Une enquête sur le système d'Assistant Vidéo Arbitrage (VAR) en Italie a mis au jour des allégations de "gouvernance de l'ombre" influençant à distance les arbitres, selon des informations de La Repubblica. L'enquête, centrée sur la salle de contrôle VAR à Lissone, examine un système sophistiqué de gestes non verbaux prétendument utilisés pour indiquer aux arbitres s'ils doivent ou non intervenir dans les décisions sur le terrain, violant fondamentalement les protocoles établis.
L'enquête porte sur un match de Serie A entre l'Udinese et Parme en mars de l'année dernière. Selon les preuves citées par les procureurs, l'intention initiale de l'arbitre VAR Daniele Paterna n'était pas de siffler un penalty. Des éléments audio et vidéo montrent apparemment Paterna se retournant soudainement et demandant "Est-ce un penalty ?" à une figure supérieure hors champ, avant d'ordonner à l'arbitre Fabio Maresca d'accorder un coup de pied de réparation à l'Udinese. Cette prétendue intervention aurait été dirigée par le superviseur VAR Gianluca Rocchi, qui fait l'objet d'une enquête pour complot présumé afin d'influencer Paterna.
La méthode de communication présumée était un code gestuel silencieux appelé "Gioca Jouer". Selon les informations, une main levée signifiait "ne pas intervenir", tandis qu'un poing fermé signifiait "intervenir". Ce système aurait directement contredit le principe fondamental du VAR selon lequel seuls les arbitres visionnant les images doivent se forger une opinion sur un incident, sans aucune pression extérieure. La pratique consistant à "appeler l'arbitre au visionnage" et à ce qu'il change presque invariablement de décision est depuis longtemps un sujet de controverse dans le football italien, le distinguant des autres ligues où les arbitres s'en tiennent plus souvent à leur décision initiale.

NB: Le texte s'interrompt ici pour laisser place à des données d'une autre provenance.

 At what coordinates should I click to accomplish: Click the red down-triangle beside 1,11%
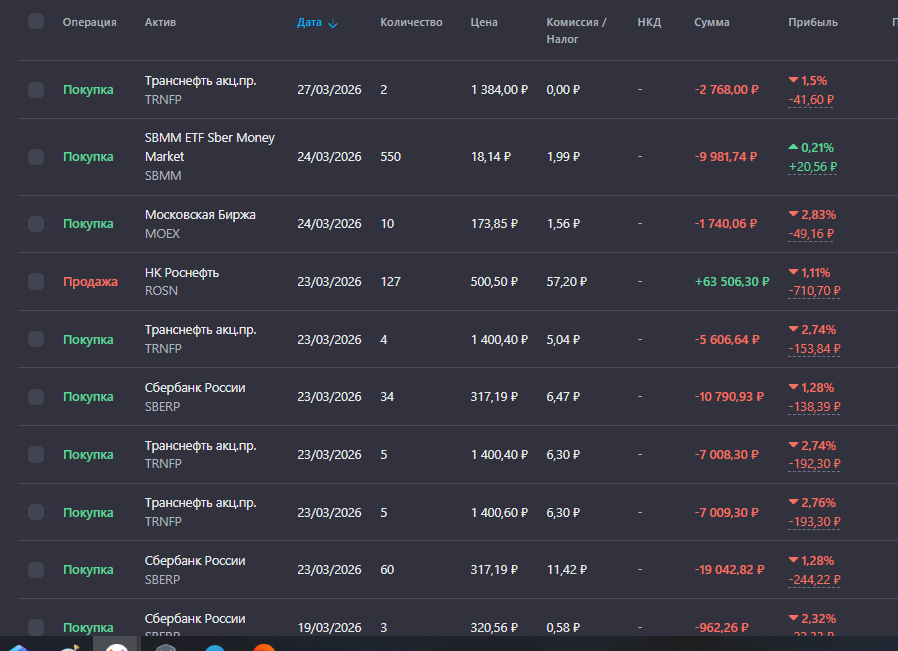[793, 272]
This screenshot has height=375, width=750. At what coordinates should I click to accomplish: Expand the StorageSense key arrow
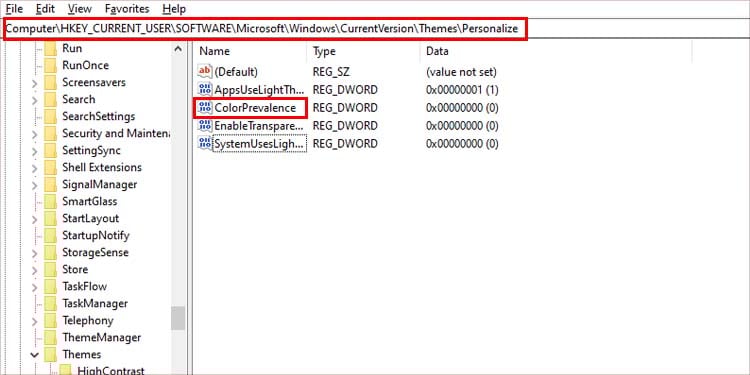[x=34, y=253]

Le parquet de Milan aurait acquis deux ans d'audio et de vidéo de la salle de contrôle de la fédération italienne de football pour approfondir l'enquête. Le scandale a éclaté initialement avec des accusations de responsables "frapper" sur la vitre pour communiquer avec ceux qui se trouvaient à l'intérieur du poste VAR, mais les nouvelles allégations suggèrent un stratagème beaucoup plus élaboré et organisé. L'ancien arbitre Daniele Minelli, cité comme témoin, a décrit l'environnement comme "nauséabond", affirmant que les discussions sur les "tapotements" interdits étaient répandues au sein de la communauté arbitrale.
Minelli a également affirmé que depuis que Rocchi et ses adjoints ont cessé de se rendre dans les locaux de Lissone – un changement survenu après que la fédération a imposé la présence d'un procureur fédéral dans la salle VAR – le nombre d'erreurs d'arbitrage a "multiplié de manière dévastatrice". Cette déclaration implique que la prétendue influence à distance pourrait avoir été une méthode de contrôle centralisé, et son retrait a entraîné une incohérence accrue. L'enquête se poursuit, jetant une longue ombre sur l'intégrité et la transparence de l'arbitrage en Serie A.